----- RECORDS FOR THE EXERCISE
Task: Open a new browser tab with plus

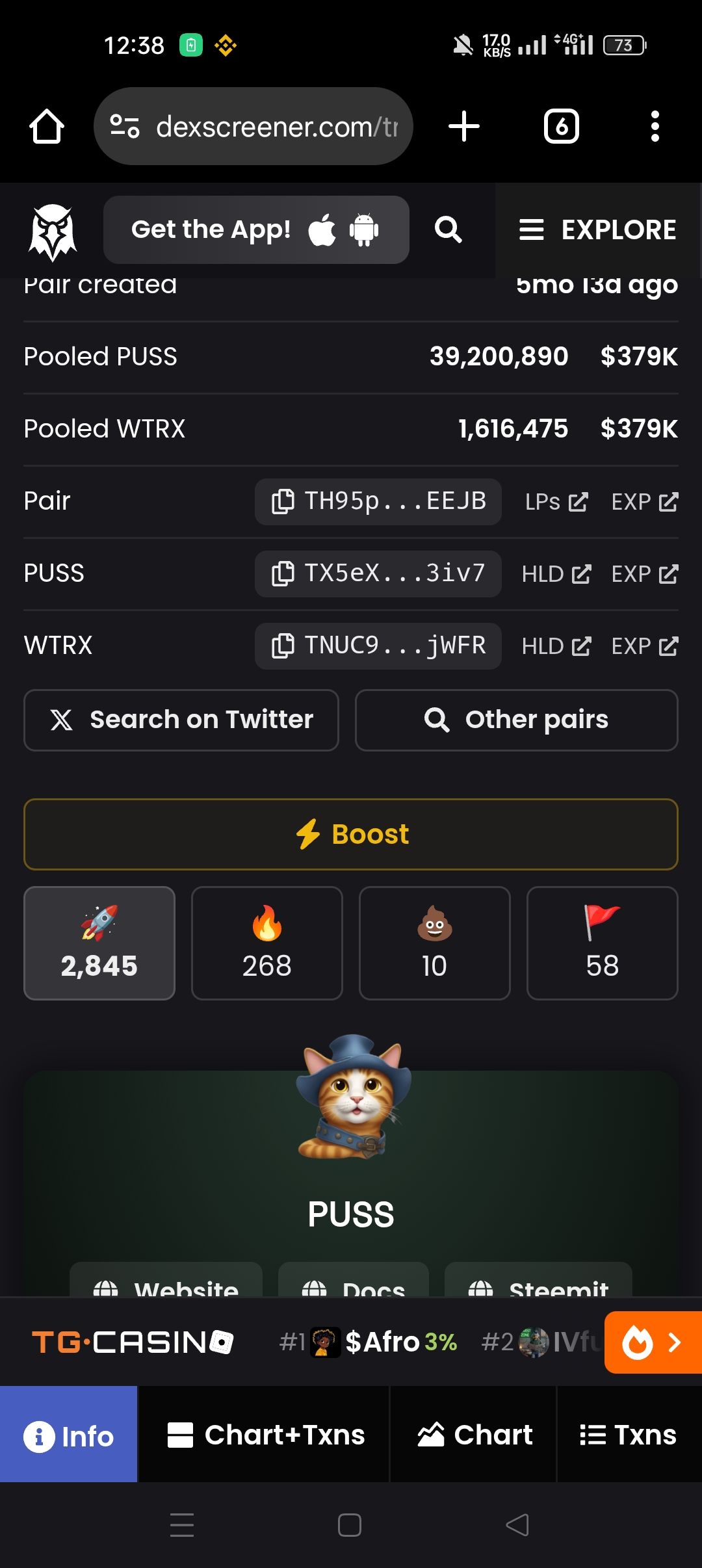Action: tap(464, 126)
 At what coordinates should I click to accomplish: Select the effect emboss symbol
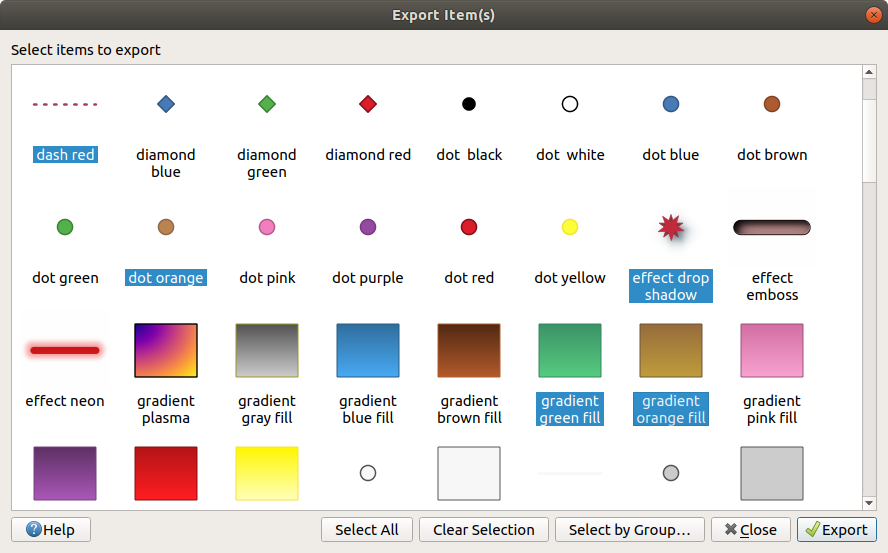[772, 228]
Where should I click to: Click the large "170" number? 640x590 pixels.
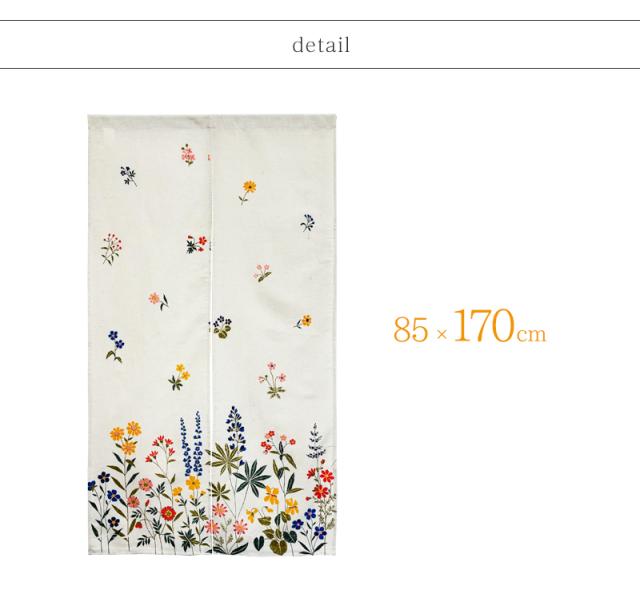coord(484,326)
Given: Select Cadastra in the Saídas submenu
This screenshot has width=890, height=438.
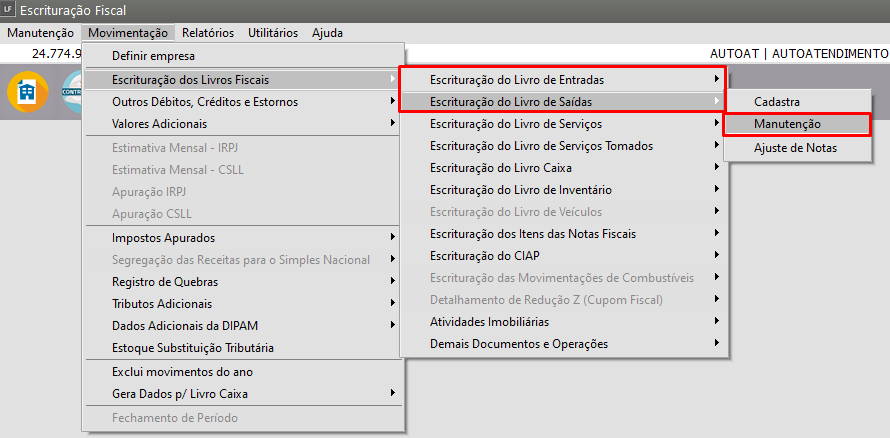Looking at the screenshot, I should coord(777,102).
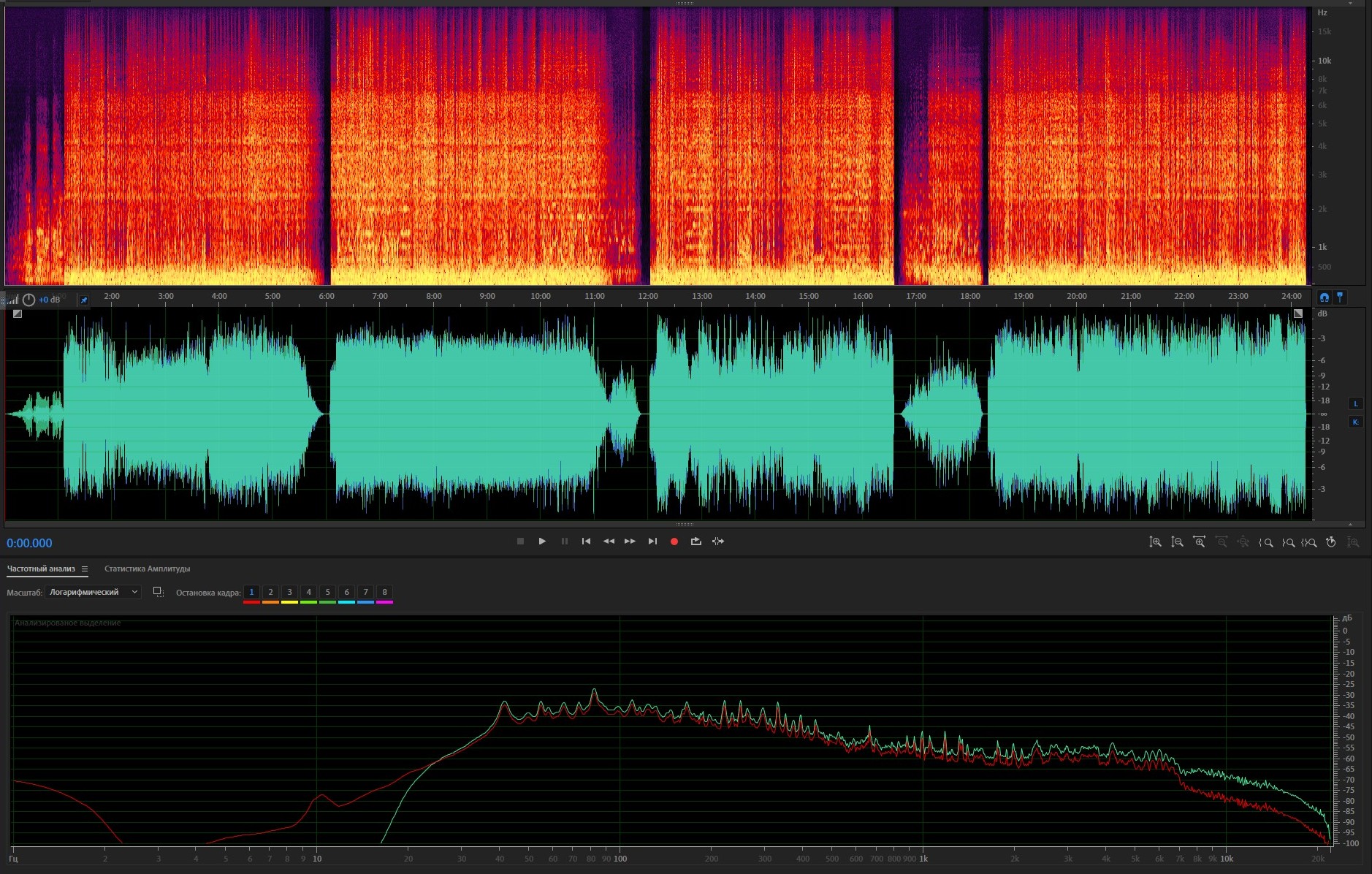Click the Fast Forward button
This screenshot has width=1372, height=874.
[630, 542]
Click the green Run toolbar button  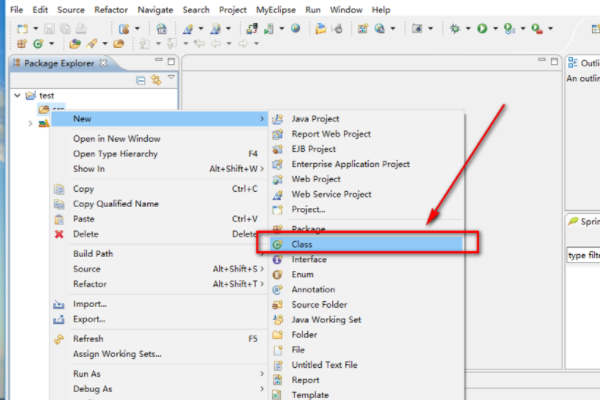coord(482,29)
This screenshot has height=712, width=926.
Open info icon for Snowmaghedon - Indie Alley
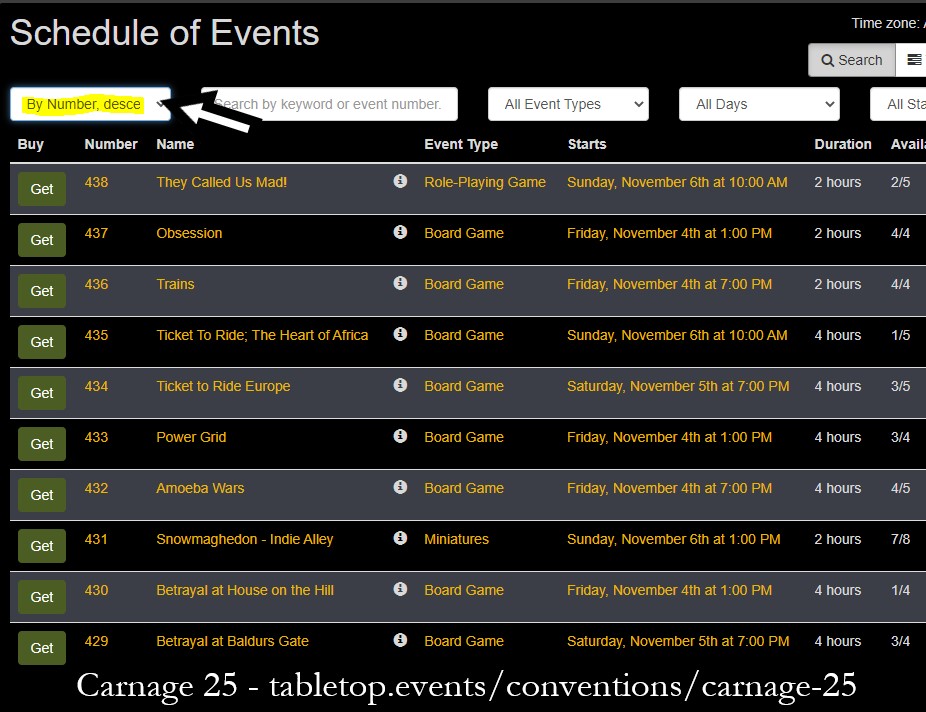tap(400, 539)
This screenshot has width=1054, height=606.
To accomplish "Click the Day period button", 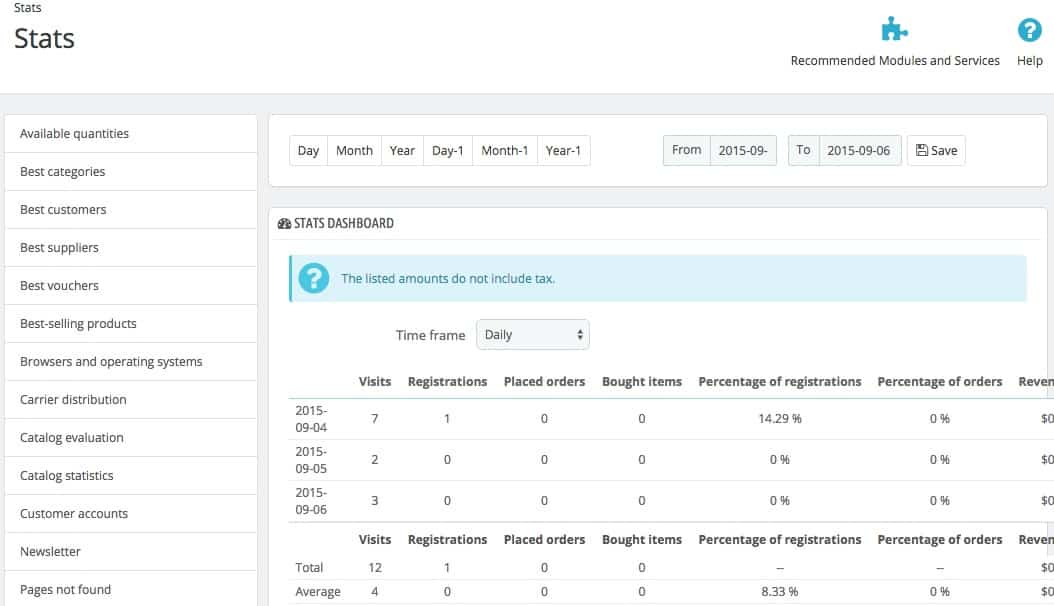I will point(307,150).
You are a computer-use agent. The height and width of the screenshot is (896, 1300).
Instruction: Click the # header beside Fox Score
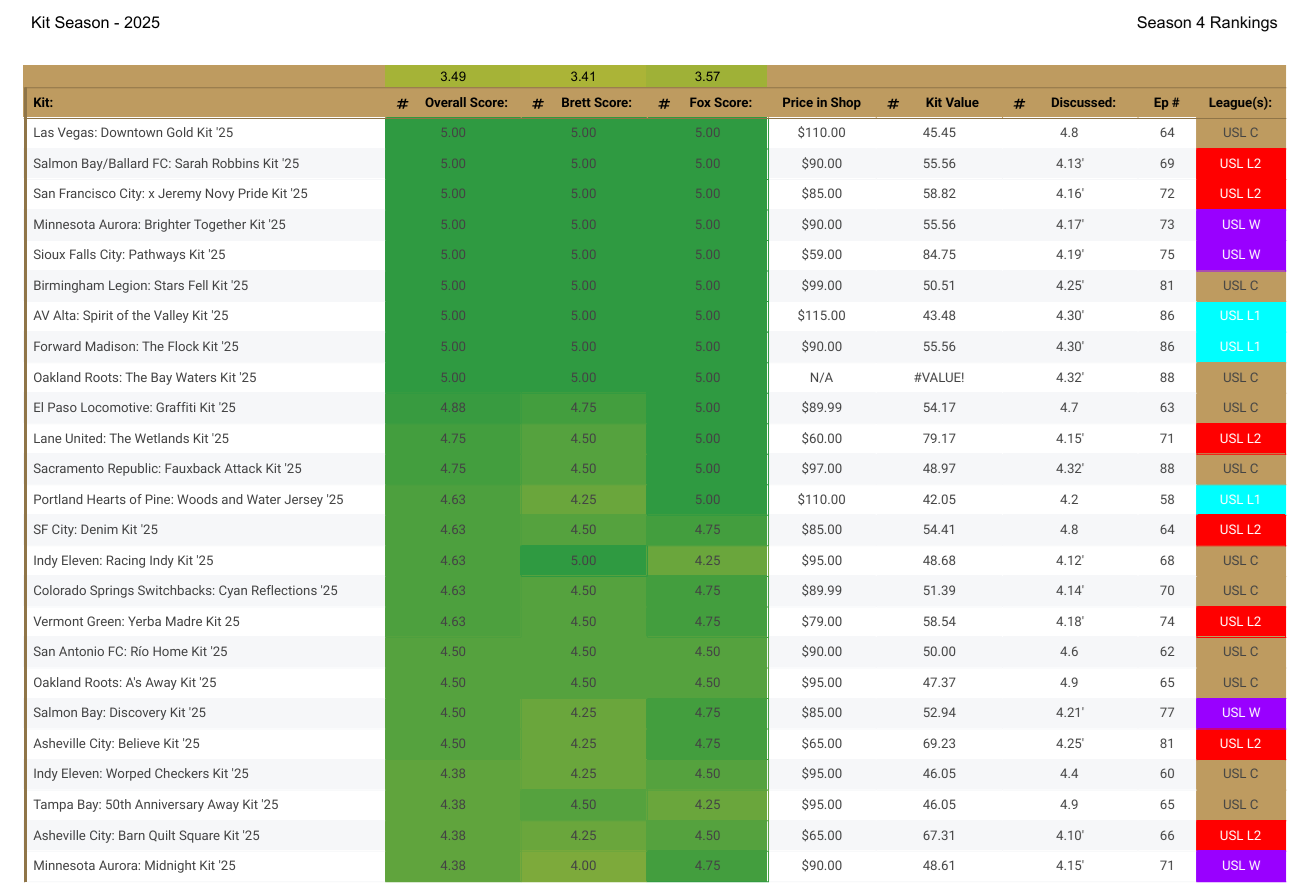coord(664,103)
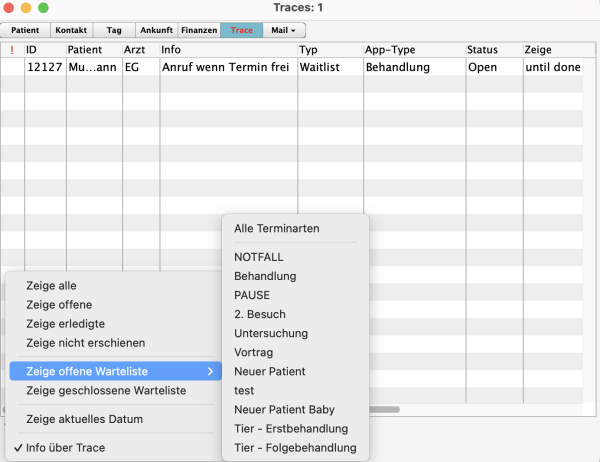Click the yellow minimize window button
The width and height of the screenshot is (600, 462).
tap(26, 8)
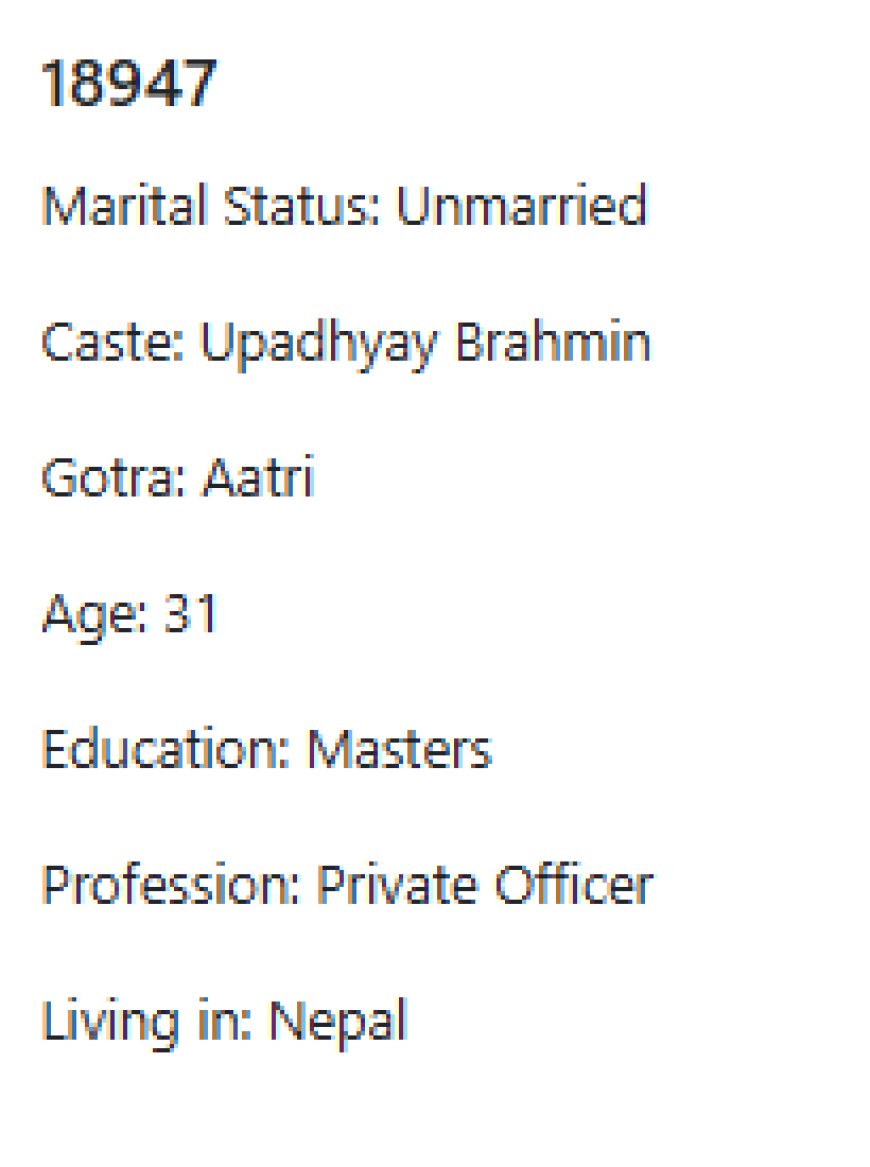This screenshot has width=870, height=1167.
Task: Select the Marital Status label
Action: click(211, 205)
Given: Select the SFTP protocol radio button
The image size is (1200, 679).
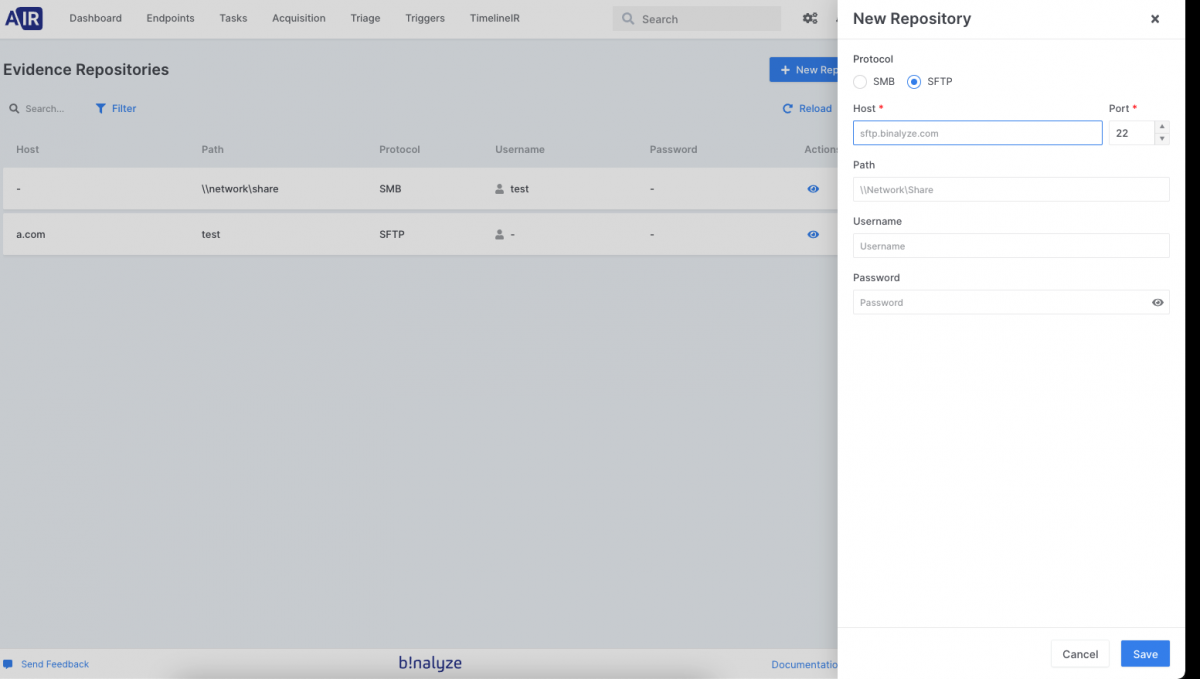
----------
From the material above, please return each line containing "Given".

▶ **WRITTEN ANSWER**
Given: Select Cadastra in the Saídas submenu
Given: Select the SFTP protocol radio button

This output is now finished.